Passage to read

Impetus for TESLA!

"DESY welcomes the rapid and trend-setting statement of the Federal Government on the large-scale research facilities and sees it as a tremendous chance for TESLA," said the Chairman of the DESY Directorate, Professor Albrecht Wagner in a first reaction. "The possibility to realize the TESLA X-ray laser as a European project at DESY opens up outstanding research possibilities for Germany. For the linear collider for particle physics which is being planned on a longer-term basis, DESY is able to continue the international research work."

On the basis of the decision published today by the Federal Minister of Education and Research, Edelgard Bulmahn, the preparations for TESLA will now enter a new phase: Concerning the X-ray laser project, the first step will be to work out the financial, technical and organizational framework with the interested European partners.

The decision of the Federal Ministry of Education and Research (BMBF) to await the course of the international developments before recommending a site for the TESLA linear collider, while renewing its support of the research and development work for such a collider, allows DESY and its partners to continue with the political and technological coordination and decision process which is currently in progress at an international level. The declared goal is to operate a linear collider as an international research facility for particle physics in the next decade either in America, Asia or Europe (i.e. at DESY).

TESLA stands for TeV-Energy Superconducting Linear Accelerator, i.e. a particle accelerator operating at extremely high energies (teraelectronvolts). The special and world-wide unique feature of this concept is the use of superconducting acceleration structures which have to be cooled down to minus 271 degrees Celsius. The development works for TESLA started ten years ago at the initiative of DESY and are now being carried out in a joint effort by 46 institutes from 12 countries at a test facility in Hamburg. The superconducting technology is to be employed in both projects. In the 33-kilometer-long TESLA linear collider, it will provide the means of producing particle collisions at highest energies, which will allow physicists to take a closer, more detailed look than ever before at the smallest dimensions and the origin of matter and the universe. The superconducting electron accelerator of the TESLA X-ray laser will serve as a source of intense and extremely short X-ray flashes with laser properties which will open up completely new research opportunities for the natural sciences. The wavelength of the laser light is so small that even atomic details become discernible; the wavelength can be varied in the range of six to one-tenth of a nanometer. The highly intense, ultra-short X-ray flashes enable researchers to record what are essentially films from the microscopic world – to monitor, for example, how a chemical reaction progresses atom for atom –, to study the processes occurring inside materials or to unveil the structure of biological molecules.

Exercise requirements
Update the part of the TESLA announcement that opens with "On the basis" and closes with "interested European partners.", and write it out again with "European partners" replaced by "international partners".

Information shown
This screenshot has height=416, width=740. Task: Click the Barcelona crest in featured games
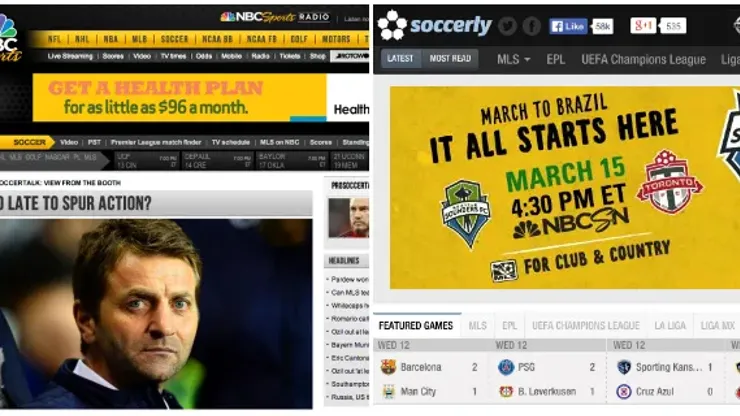pyautogui.click(x=388, y=367)
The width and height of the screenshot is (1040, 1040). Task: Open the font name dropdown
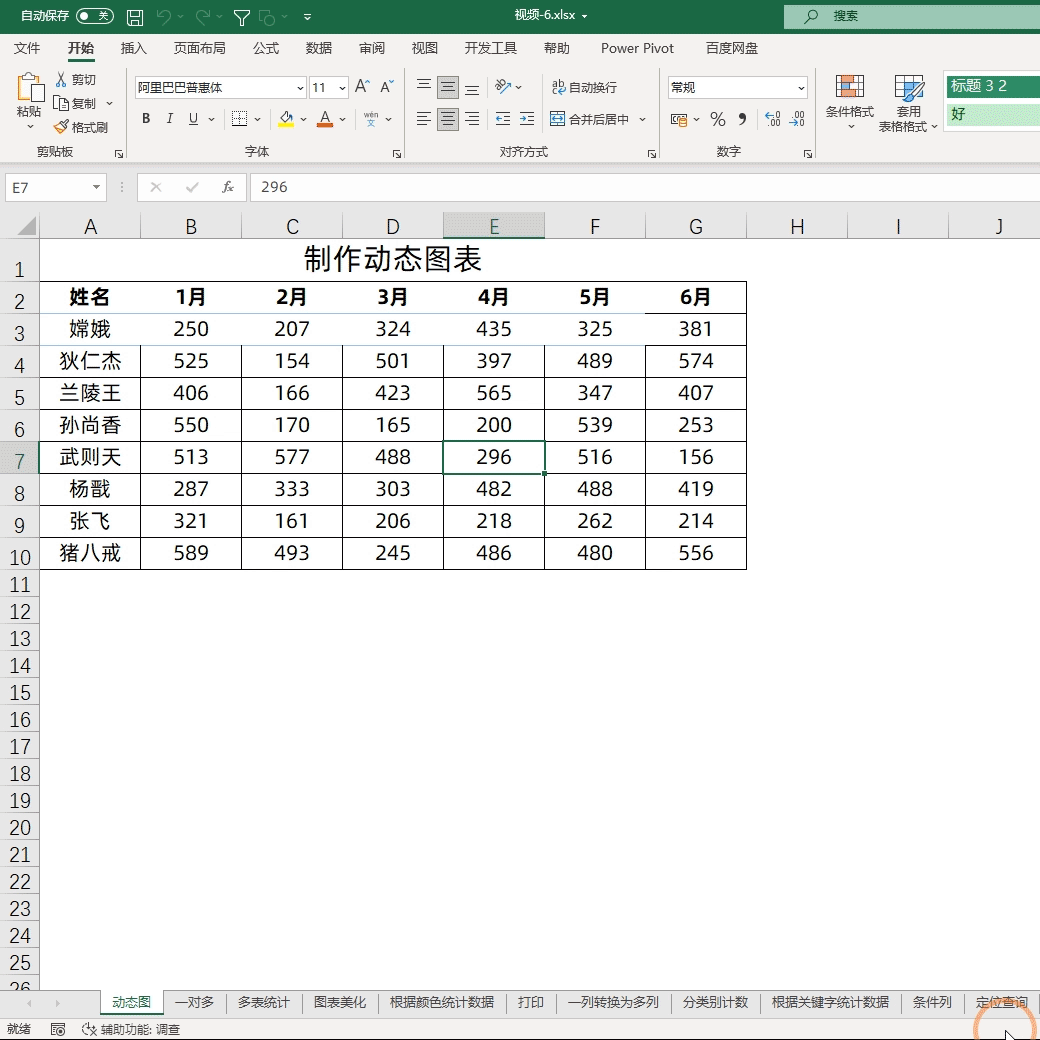tap(299, 87)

Answer for the task
On the basis of the decision published today by the Federal Minister of Education and Research, Edelgard Bulmahn, the preparations for TESLA will now enter a new phase: Concerning the X-ray laser project, the first step will be to work out the financial, technical and organizational framework with the interested international partners.